-- start of Extracted entries --

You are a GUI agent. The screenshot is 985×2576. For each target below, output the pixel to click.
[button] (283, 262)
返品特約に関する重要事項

-- end of Extracted entries --
-- start of Extracted entries --

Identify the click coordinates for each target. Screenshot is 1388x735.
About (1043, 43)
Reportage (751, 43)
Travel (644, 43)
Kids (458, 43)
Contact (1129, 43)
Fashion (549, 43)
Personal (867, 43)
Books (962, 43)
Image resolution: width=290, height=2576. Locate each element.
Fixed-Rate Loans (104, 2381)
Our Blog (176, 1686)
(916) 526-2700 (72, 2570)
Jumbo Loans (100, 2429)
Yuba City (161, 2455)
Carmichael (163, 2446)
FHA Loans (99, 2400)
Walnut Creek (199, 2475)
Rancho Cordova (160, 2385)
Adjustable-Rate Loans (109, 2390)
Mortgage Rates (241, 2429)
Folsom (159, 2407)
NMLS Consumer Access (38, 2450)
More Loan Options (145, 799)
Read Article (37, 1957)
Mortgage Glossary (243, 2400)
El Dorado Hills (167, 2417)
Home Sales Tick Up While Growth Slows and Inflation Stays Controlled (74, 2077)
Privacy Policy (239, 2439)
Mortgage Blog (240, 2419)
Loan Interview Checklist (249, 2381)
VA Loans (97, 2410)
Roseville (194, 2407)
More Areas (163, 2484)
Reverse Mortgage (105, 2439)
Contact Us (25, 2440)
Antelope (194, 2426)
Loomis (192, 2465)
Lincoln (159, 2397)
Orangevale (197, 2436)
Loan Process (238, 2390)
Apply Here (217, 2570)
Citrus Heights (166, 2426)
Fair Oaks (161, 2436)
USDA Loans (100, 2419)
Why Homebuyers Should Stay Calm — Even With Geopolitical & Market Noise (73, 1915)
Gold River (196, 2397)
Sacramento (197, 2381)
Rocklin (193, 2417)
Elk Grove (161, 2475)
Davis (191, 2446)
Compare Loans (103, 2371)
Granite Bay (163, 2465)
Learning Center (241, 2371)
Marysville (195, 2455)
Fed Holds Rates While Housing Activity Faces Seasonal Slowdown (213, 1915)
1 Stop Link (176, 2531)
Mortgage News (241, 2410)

-- end of Extracted entries --
-- start of Extracted entries --

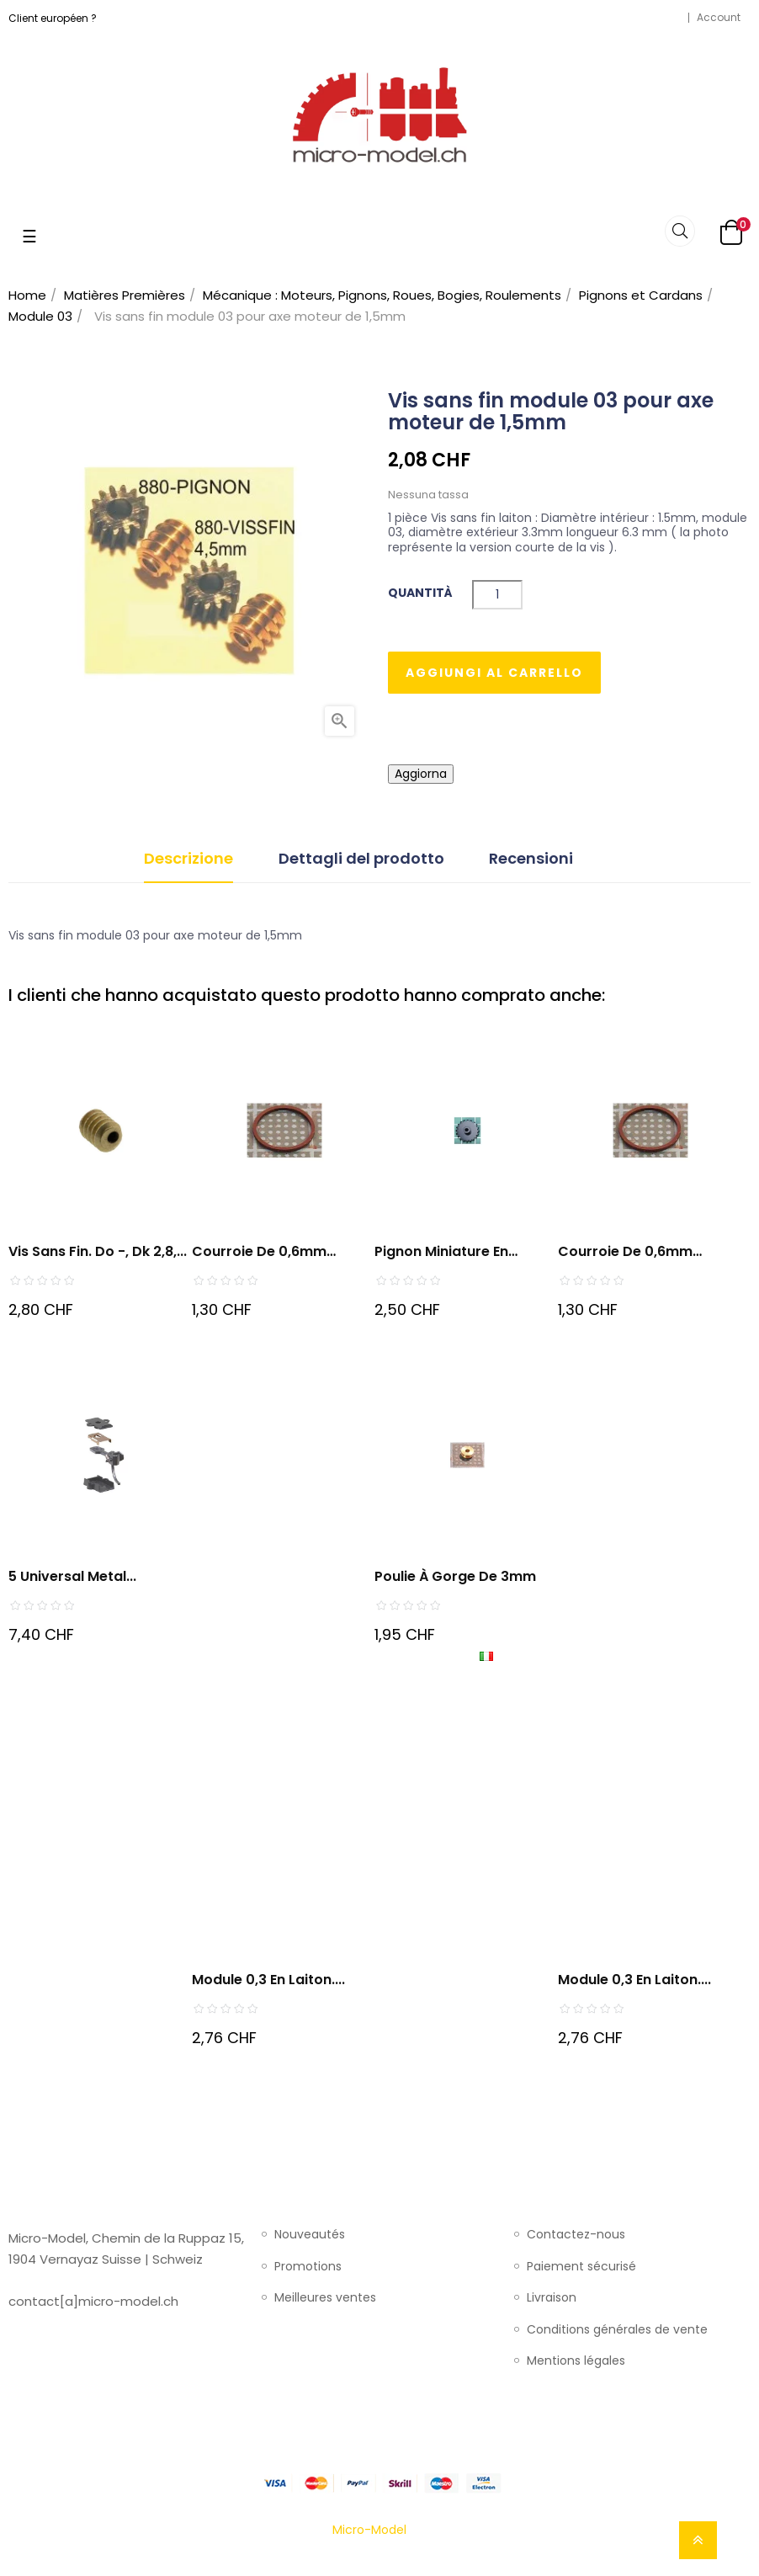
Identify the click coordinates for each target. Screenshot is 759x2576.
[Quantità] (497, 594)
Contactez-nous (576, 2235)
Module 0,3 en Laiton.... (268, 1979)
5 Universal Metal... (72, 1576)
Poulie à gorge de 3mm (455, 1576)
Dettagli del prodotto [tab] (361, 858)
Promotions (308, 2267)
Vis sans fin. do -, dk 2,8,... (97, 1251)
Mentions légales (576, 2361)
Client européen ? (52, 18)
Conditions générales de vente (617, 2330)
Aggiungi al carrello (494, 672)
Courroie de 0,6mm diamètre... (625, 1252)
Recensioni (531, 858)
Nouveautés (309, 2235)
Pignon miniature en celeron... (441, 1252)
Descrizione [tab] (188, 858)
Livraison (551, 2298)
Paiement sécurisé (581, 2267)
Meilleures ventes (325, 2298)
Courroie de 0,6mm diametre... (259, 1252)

-- end of Extracted entries --

# [Task statement]
Give again, word for word, the items from the line with "Aggiungi al carrello (494, 672)" to the line with "Courroie de 0,6mm diametre... (259, 1252)", including both of those lines.

# [Exercise solution]
Aggiungi al carrello (494, 672)
Courroie de 0,6mm diamètre... (625, 1252)
Recensioni (531, 858)
Nouveautés (309, 2235)
Pignon miniature en celeron... (441, 1252)
Descrizione [tab] (188, 858)
Livraison (551, 2298)
Paiement sécurisé (581, 2267)
Meilleures ventes (325, 2298)
Courroie de 0,6mm diametre... (259, 1252)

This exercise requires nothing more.